• [Work instruction] Having found the line that contains "At what coordinates", please retype only it and every line after it up to the end of the entries, exactly as written.
-- Supplied data follows --
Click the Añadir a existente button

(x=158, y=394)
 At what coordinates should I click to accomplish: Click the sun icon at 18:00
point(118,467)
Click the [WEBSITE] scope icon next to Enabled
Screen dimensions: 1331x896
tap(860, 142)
-- Supplied data concluded --
• [Answer to the problem]
 At what coordinates should I click to accomplish: Click the sun icon at 18:00
point(118,467)
Click the [WEBSITE] scope icon next to Enabled
Screen dimensions: 1331x896
tap(860, 142)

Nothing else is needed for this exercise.